I'd check the solder joints closely. Another option is to measure the resistance to ground and VCC for the pins. If an input or output is bad it can be found that way. AFAIK there are no schematics for these machines but I managed to fix several problems in a similar HP RF generator using the block diagram from the service manual.
For the sequencer area, the "service manual" shows two rectangles with one line connecting them. One rectangle says "Sequencer" and the other says "Sequence RAM (64k)". Extremely lame. Plus, the sequence SRAM is actually 128k (Cypress CY7C109D), so even that isn't right.
I too thought it could be mechanical or a solder joint. I spent a fair amount of time poking at the board with no correlation.
The problem was a bad SRAM chip (U320) in the sequencer. This particular chip is responsible for one bit of the segment address, the two sequence markers, four bits of the repetition counter, and the end-of-sequence flag bit. In other words, a little of everything across the total of 32 bits output by the sequencer to really make a mess out of the waveform and spread the suspicion across many related components.

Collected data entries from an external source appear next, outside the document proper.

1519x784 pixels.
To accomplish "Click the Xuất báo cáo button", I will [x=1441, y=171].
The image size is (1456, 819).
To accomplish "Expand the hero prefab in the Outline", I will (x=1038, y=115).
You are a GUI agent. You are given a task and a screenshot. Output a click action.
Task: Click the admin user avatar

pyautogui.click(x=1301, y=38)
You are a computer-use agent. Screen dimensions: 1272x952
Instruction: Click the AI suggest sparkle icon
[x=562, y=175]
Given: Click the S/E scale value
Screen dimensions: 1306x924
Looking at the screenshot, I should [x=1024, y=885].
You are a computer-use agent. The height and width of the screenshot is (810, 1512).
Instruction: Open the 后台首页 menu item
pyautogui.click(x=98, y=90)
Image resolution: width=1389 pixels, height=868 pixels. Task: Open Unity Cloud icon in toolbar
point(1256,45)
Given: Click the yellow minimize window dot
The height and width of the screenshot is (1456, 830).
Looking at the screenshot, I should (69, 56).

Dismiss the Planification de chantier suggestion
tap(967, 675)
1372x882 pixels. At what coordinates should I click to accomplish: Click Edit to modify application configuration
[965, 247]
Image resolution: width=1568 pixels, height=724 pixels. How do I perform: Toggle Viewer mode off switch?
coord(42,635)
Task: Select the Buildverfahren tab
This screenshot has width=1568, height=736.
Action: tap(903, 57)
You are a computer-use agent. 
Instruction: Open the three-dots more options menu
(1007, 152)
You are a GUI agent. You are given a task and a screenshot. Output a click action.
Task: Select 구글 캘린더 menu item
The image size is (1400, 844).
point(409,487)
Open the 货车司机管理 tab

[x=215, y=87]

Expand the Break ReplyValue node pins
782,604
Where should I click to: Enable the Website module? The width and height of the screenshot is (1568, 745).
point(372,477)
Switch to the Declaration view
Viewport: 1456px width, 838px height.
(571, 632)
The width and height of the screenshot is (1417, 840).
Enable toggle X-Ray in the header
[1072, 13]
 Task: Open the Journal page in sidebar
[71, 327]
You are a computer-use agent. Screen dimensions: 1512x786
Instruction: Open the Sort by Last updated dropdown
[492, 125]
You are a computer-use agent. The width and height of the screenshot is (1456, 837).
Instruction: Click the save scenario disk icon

I found the problem by noticing there was only one write to the sequence SRAM to address 0 on waveform startup, yet the sequencer was looping through multiple addresses. The other addresses contained garbage because they had not been initialzed. Only address 0 had been set up properly by the firmware.
Further investigation showed that the end-of-sequence bit would properly be set to 1 at address 0 when the waveform was initialized, but then the bit would randomly revert back to a 0 within 30us to 500us. This caused the sequencer to play out the uninitialized memory beyond address 0.
It seems likely other bits and/or addresses had this issue also, which explained random changes in the waveforms I started to notice.
Occasionally, the bad SRAM would settle to a condition where it would repeat the proper segment, and the unit would appear to work. However, if I had loaded an I/Q pattern with any complexity, it would have certainly failed to play properly. The built-in multi-tone waveform I was using only needed a simple single-step sequence, so chances were much better it could fail, repeat this one sequence, and appear to be ok.
One take-away lesson: I bought this unit after checking there was a service manual for it, as I do for most used equipment from ebay. I did not discover it was only a Service *Guide* (a.k.a. Assembly Level Service Manual), until I really needed it.